Work order:
Repeat the material exactly, every line of it.

+-------+

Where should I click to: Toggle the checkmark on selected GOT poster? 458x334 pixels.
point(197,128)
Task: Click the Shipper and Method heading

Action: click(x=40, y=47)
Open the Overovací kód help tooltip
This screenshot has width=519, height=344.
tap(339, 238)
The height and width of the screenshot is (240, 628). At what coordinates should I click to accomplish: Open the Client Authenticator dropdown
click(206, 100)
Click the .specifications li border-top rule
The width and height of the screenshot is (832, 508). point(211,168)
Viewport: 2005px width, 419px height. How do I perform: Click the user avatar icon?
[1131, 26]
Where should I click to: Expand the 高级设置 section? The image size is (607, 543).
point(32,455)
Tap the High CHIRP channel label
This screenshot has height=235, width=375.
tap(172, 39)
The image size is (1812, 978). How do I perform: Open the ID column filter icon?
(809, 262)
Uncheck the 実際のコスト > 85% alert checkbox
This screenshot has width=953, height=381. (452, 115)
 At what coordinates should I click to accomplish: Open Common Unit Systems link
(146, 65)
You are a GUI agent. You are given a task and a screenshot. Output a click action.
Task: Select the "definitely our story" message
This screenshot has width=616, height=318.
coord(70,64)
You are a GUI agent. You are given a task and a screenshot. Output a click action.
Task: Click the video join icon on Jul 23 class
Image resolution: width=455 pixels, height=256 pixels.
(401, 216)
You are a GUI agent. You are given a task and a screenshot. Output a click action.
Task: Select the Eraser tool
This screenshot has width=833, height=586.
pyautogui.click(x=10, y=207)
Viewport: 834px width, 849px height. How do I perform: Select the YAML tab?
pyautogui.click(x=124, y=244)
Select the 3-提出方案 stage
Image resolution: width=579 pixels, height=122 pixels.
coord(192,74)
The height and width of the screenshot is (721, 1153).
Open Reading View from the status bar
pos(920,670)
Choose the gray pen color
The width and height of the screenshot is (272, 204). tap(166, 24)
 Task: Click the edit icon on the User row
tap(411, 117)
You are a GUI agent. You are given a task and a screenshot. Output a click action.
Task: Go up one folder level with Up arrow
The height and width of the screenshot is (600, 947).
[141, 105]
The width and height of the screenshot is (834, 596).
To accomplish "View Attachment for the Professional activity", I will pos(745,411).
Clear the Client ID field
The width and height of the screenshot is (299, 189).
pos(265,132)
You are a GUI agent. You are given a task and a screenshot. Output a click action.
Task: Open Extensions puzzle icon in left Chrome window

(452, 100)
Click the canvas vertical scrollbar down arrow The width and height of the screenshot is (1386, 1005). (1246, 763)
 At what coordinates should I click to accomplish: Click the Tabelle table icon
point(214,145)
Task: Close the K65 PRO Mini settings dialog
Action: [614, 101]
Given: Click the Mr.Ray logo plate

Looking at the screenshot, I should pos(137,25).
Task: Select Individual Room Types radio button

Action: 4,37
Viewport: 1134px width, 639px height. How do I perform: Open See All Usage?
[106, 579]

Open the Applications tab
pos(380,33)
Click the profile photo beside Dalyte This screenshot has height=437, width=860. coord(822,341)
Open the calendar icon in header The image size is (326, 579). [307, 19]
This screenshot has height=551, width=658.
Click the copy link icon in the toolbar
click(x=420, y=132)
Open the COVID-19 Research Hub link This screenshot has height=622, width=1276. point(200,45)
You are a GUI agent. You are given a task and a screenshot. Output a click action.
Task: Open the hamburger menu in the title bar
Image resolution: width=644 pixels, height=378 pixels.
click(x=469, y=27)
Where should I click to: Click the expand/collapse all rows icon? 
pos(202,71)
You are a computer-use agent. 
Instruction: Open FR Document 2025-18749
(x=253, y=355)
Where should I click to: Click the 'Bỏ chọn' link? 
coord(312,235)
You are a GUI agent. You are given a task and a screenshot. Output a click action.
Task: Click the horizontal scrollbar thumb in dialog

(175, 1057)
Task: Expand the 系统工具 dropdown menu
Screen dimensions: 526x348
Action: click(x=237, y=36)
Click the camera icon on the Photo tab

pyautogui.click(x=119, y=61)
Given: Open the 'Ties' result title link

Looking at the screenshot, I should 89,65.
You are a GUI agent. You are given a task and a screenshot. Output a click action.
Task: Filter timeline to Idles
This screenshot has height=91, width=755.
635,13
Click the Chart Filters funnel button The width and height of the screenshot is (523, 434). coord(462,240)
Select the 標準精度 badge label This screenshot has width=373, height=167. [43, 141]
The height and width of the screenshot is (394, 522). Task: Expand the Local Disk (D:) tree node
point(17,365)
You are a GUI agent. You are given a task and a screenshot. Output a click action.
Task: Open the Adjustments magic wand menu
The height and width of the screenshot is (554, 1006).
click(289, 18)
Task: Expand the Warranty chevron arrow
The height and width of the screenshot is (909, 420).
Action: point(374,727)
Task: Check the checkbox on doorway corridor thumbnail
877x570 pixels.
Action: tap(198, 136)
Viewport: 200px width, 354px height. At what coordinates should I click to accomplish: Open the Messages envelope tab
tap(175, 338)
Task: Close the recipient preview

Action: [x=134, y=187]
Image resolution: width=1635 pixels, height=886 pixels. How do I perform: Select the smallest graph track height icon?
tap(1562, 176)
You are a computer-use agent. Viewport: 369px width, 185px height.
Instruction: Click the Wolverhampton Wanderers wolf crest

+-------+

Answer area:
Where should I click to: Toggle the checkmark on selected GOT poster? 458x334 pixels.
point(197,128)
Task: Click the Shipper and Method heading

Action: click(x=40, y=47)
Open the Overovací kód help tooltip
This screenshot has width=519, height=344.
tap(339, 238)
The height and width of the screenshot is (240, 628). At what coordinates should I click to accomplish: Open the Client Authenticator dropdown
click(206, 100)
Click the .specifications li border-top rule
The width and height of the screenshot is (832, 508). point(211,168)
Viewport: 2005px width, 419px height. How do I perform: Click the user avatar icon?
[1131, 26]
Where should I click to: Expand the 高级设置 section? The image size is (607, 543).
point(32,455)
Tap the High CHIRP channel label
This screenshot has height=235, width=375.
tap(172, 39)
The image size is (1812, 978). How do I perform: Open the ID column filter icon?
(809, 262)
Uncheck the 実際のコスト > 85% alert checkbox
This screenshot has width=953, height=381. (452, 115)
 At what coordinates should I click to accomplish: Open Common Unit Systems link
(146, 65)
You are a GUI agent. You are given a task and a screenshot. Output a click action.
Task: Select the "definitely our story" message
This screenshot has width=616, height=318.
coord(70,64)
You are a GUI agent. You are given a task and a screenshot. Output a click action.
Task: Click the video join icon on Jul 23 class
Image resolution: width=455 pixels, height=256 pixels.
(401, 216)
You are a GUI agent. You are given a task and a screenshot. Output a click action.
Task: Select the Eraser tool
This screenshot has width=833, height=586.
pyautogui.click(x=10, y=207)
Viewport: 834px width, 849px height. How do I perform: Select the YAML tab?
pyautogui.click(x=124, y=244)
Select the 3-提出方案 stage
Image resolution: width=579 pixels, height=122 pixels.
coord(192,74)
The height and width of the screenshot is (721, 1153).
Open Reading View from the status bar
pos(920,670)
Choose the gray pen color
The width and height of the screenshot is (272, 204). tap(166, 24)
 Task: Click the edit icon on the User row
tap(411, 117)
You are a GUI agent. You are given a task and a screenshot. Output a click action.
Task: Go up one folder level with Up arrow
The height and width of the screenshot is (600, 947).
[141, 105]
The width and height of the screenshot is (834, 596).
To accomplish "View Attachment for the Professional activity", I will pos(745,411).
Clear the Client ID field
The width and height of the screenshot is (299, 189).
pos(265,132)
You are a GUI agent. You are given a task and a screenshot. Output a click action.
Task: Open Extensions puzzle icon in left Chrome window

(452, 100)
Click the canvas vertical scrollbar down arrow The width and height of the screenshot is (1386, 1005). (1246, 763)
 At what coordinates should I click to accomplish: Click the Tabelle table icon
point(214,145)
Task: Close the K65 PRO Mini settings dialog
Action: [614, 101]
Given: Click the Mr.Ray logo plate

Looking at the screenshot, I should pos(137,25).
Task: Select Individual Room Types radio button

Action: 4,37
Viewport: 1134px width, 639px height. How do I perform: Open See All Usage?
[106, 579]

Open the Applications tab
pos(380,33)
Click the profile photo beside Dalyte This screenshot has height=437, width=860. coord(822,341)
Open the calendar icon in header The image size is (326, 579). [307, 19]
This screenshot has height=551, width=658.
Click the copy link icon in the toolbar
click(x=420, y=132)
Open the COVID-19 Research Hub link This screenshot has height=622, width=1276. point(200,45)
You are a GUI agent. You are given a task and a screenshot. Output a click action.
Task: Open the hamburger menu in the title bar
Image resolution: width=644 pixels, height=378 pixels.
click(x=469, y=27)
Where should I click to: Click the expand/collapse all rows icon? 
pos(202,71)
You are a computer-use agent. 
Instruction: Open FR Document 2025-18749
(x=253, y=355)
Where should I click to: Click the 'Bỏ chọn' link? 
coord(312,235)
You are a GUI agent. You are given a task and a screenshot. Output a click action.
Task: Click the horizontal scrollbar thumb in dialog

(175, 1057)
Task: Expand the 系统工具 dropdown menu
Screen dimensions: 526x348
Action: click(x=237, y=36)
Click the camera icon on the Photo tab

pyautogui.click(x=119, y=61)
Given: Open the 'Ties' result title link

Looking at the screenshot, I should 89,65.
You are a GUI agent. You are given a task and a screenshot. Output a click action.
Task: Filter timeline to Idles
This screenshot has height=91, width=755.
635,13
Click the Chart Filters funnel button The width and height of the screenshot is (523, 434). coord(462,240)
Select the 標準精度 badge label This screenshot has width=373, height=167. [43, 141]
The height and width of the screenshot is (394, 522). Task: Expand the Local Disk (D:) tree node
point(17,365)
You are a GUI agent. You are given a task and a screenshot. Output a click action.
Task: Open the Adjustments magic wand menu
The height and width of the screenshot is (554, 1006).
click(289, 18)
Task: Expand the Warranty chevron arrow
The height and width of the screenshot is (909, 420).
Action: point(374,727)
Task: Check the checkbox on doorway corridor thumbnail
877x570 pixels.
Action: tap(198, 136)
Viewport: 200px width, 354px height. At what coordinates should I click to accomplish: Open the Messages envelope tab
tap(175, 338)
Task: Close the recipient preview

Action: [x=134, y=187]
Image resolution: width=1635 pixels, height=886 pixels. How do I perform: Select the smallest graph track height icon?
tap(1562, 176)
You are a computer-use agent. Viewport: 369px width, 185px height.
Instruction: Click the Wolverhampton Wanderers wolf crest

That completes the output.